While the scientific detail is incredible, it does make the novel more difficult to read, and chances are you will get sick of the word 'zoophyte'.  It is important to remember that Jules Verne hadn't seen what Pierre Arronax sees in the story, it is purely down to research and imagination that we take a glimpse under the oceans.  And although at the beginning it is interesting to read the long lists of creatures and plants, along with their classifications by the end of the novel I admit that I found myself skipping paragraphs.  However, they are there to add weight to the story and do help you to believe that the three captives really were under the many oceans of the world.

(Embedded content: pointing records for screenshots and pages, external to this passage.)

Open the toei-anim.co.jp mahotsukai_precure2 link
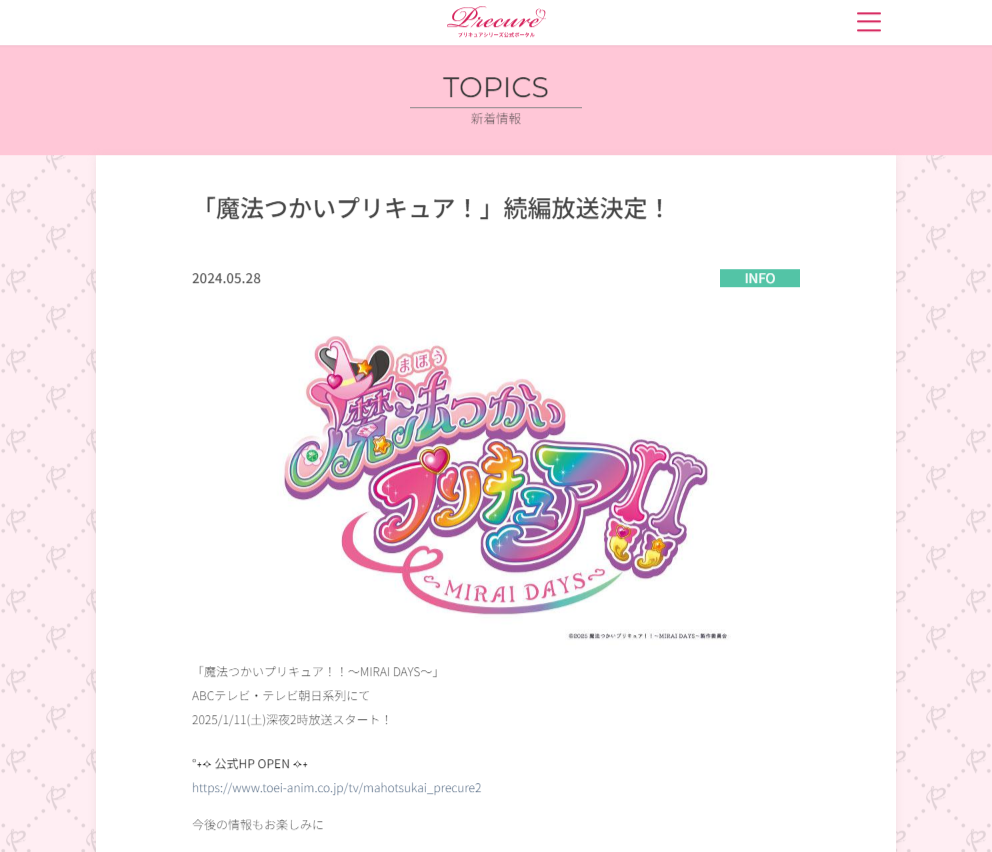Image resolution: width=992 pixels, height=852 pixels. 337,787
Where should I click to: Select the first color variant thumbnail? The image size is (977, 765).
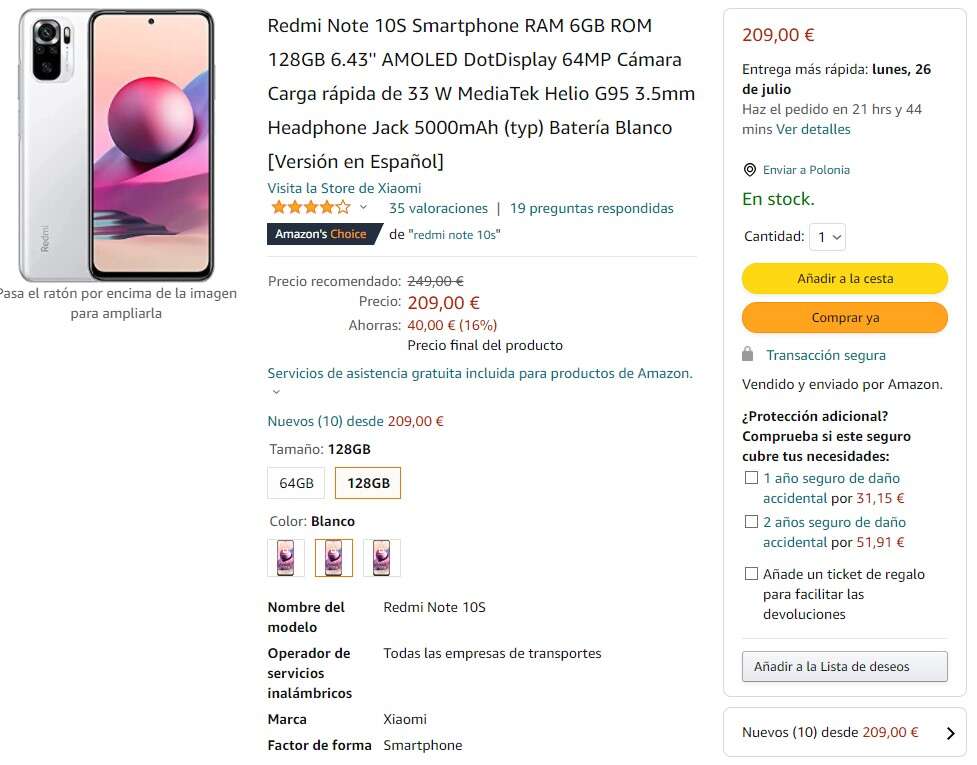coord(286,558)
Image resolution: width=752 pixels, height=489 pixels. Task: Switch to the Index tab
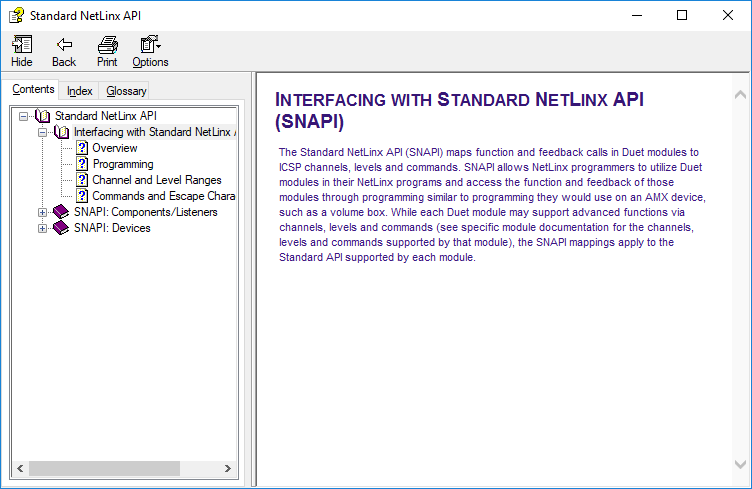tap(80, 91)
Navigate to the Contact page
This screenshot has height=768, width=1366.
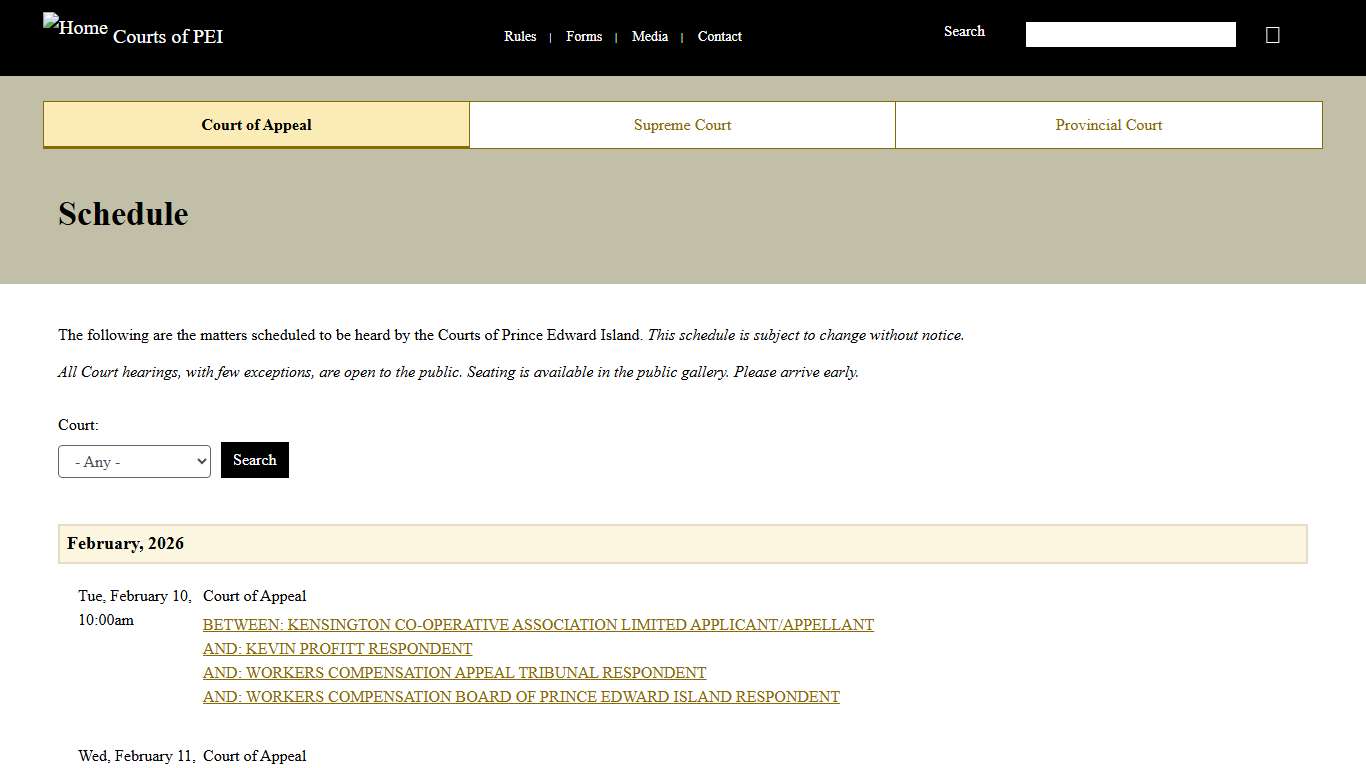click(x=720, y=36)
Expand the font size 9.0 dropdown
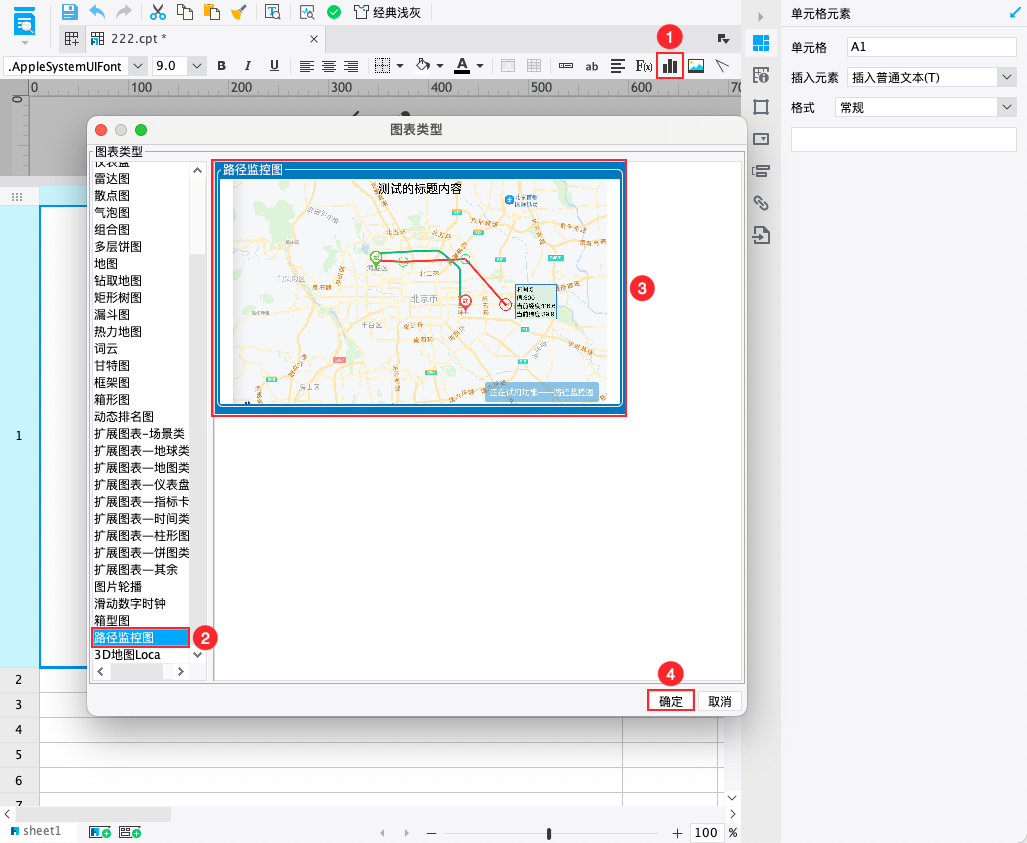The width and height of the screenshot is (1027, 843). tap(196, 66)
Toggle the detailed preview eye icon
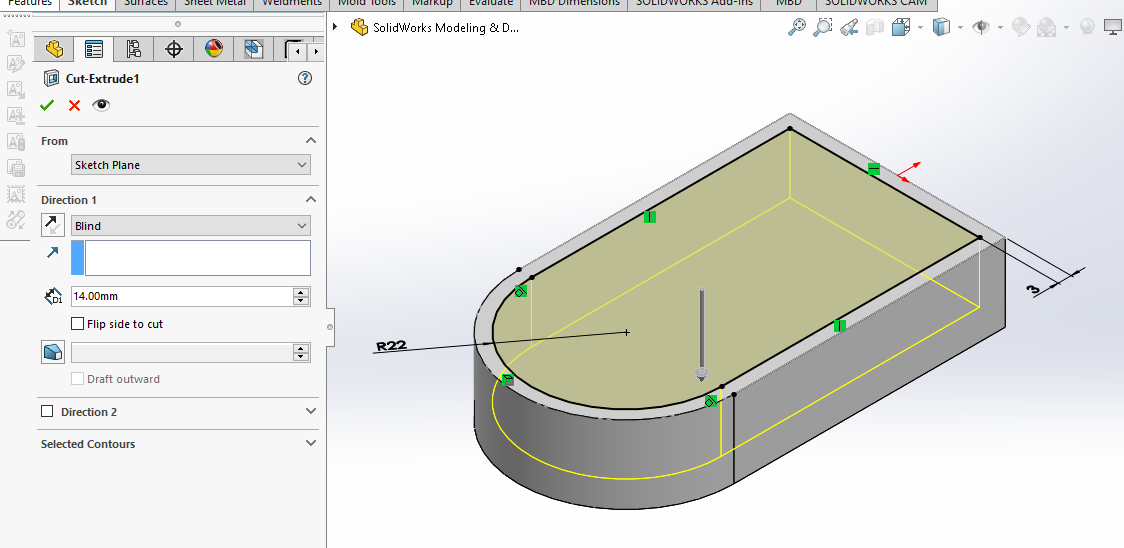Screen dimensions: 1124x548 click(101, 105)
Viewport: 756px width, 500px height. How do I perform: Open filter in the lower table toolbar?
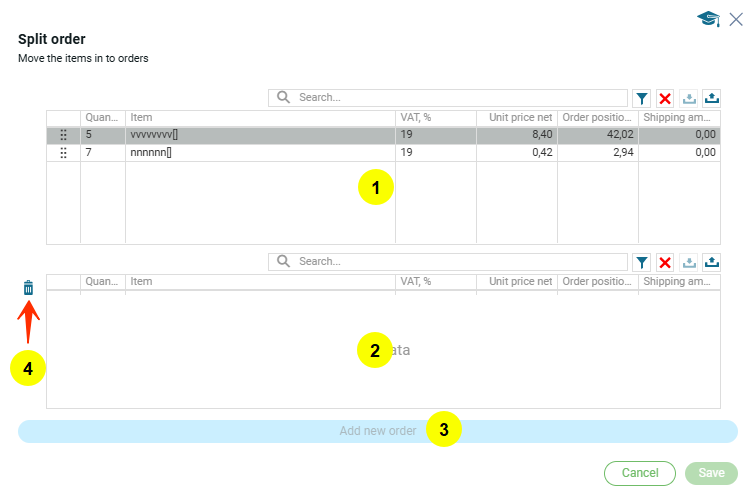(642, 262)
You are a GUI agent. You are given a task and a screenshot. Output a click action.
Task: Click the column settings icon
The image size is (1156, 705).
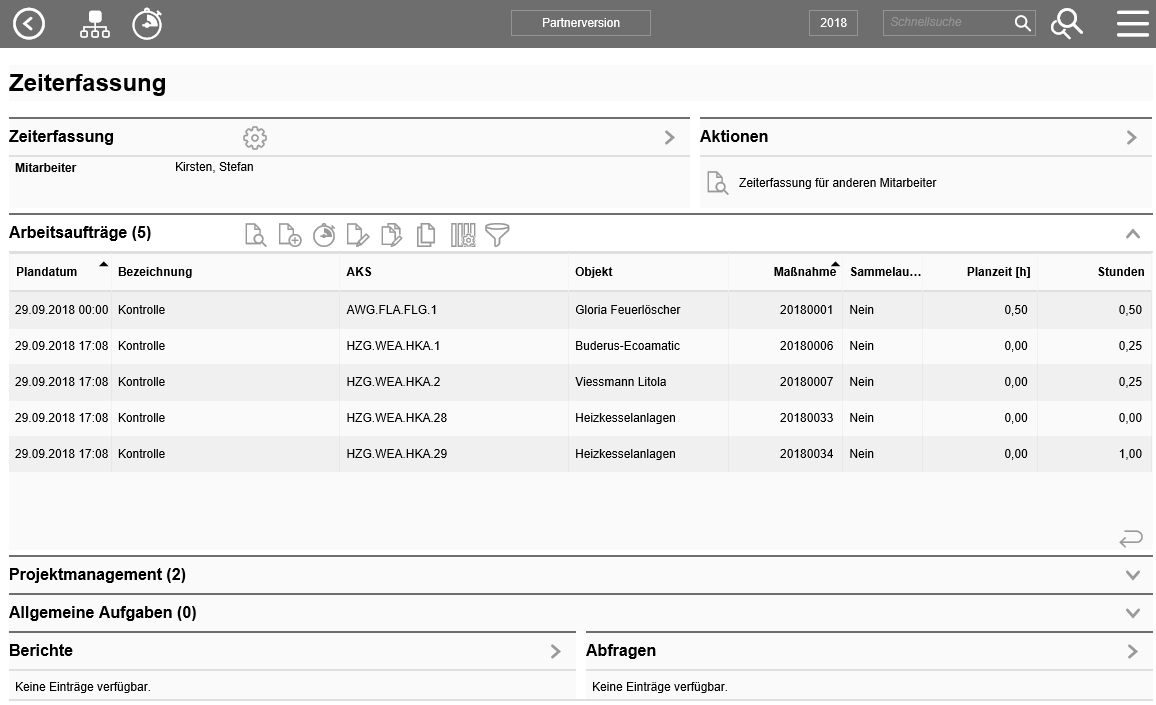coord(463,235)
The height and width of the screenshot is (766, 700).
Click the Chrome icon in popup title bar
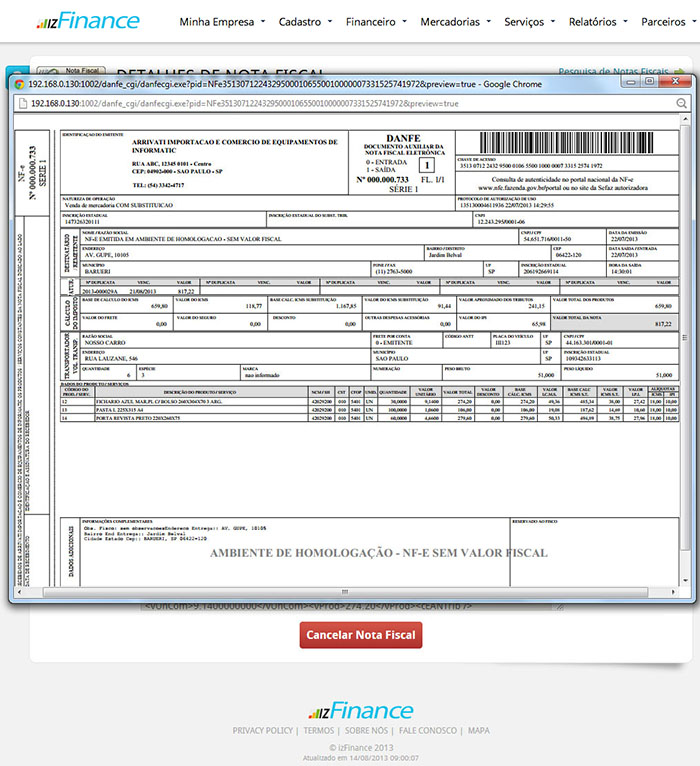point(19,83)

Science and adventure are only part of the story.  20,000 Leagues Under The Sea combines many different elements to keep the reader interested.  It investigates conflicts between the interest of the narrator, Pierre Arronax and his two companions - the loyal Conseil and restless Canadian Ned Land.  Arronax in the beginning would like to stay aboard the submarine the Nautilus to complete his own studies and Conseil will follow his 'Monsieur' wherever he chooses to go.  However, Ned Land's only interest is to escape, and much of the novel revolves around his need for freedom.  

Captain Nemo takes the three men on a journey around the world, through hidden tunnels connecting seas, to the extremes of the South Pole and the hidden continent of Atlantis.  While they are free to roam his submarine they face a lifetime aboard the vessel - Captain Nemo provides the best hospitality but at the price of never leaving.  There is one other condition and that is that when it is requested the three men must be locked in their rooms and not question the reason.  While investigating the depths of the ocean, the reader is also given glimpses of Captain Nemo's darker secrets and personality.  Nemo and his crew are enveloped in mystery - from their language to their purpose.  Many questions are left unanswered allowing the reader to exercise their own imagination.

20,000 Leagues Under The Sea is a book that should be on everyones read-before-they-die lists.  It is hard work to read, but it is worth the effort.  It is easy to be put off by a book described as science fiction but some of the most famous books and films are covered by this genre.  HG Wells and his War Of The Worlds or Time Machine, Arthur C Clarke with 2001 - A Space Odyssey, A Hitchhikers Guide To The Galaxy, Nineteen Eighty Four, Fahrenheit 451 - we must wonder whether any of this would have happened without Jules Verne.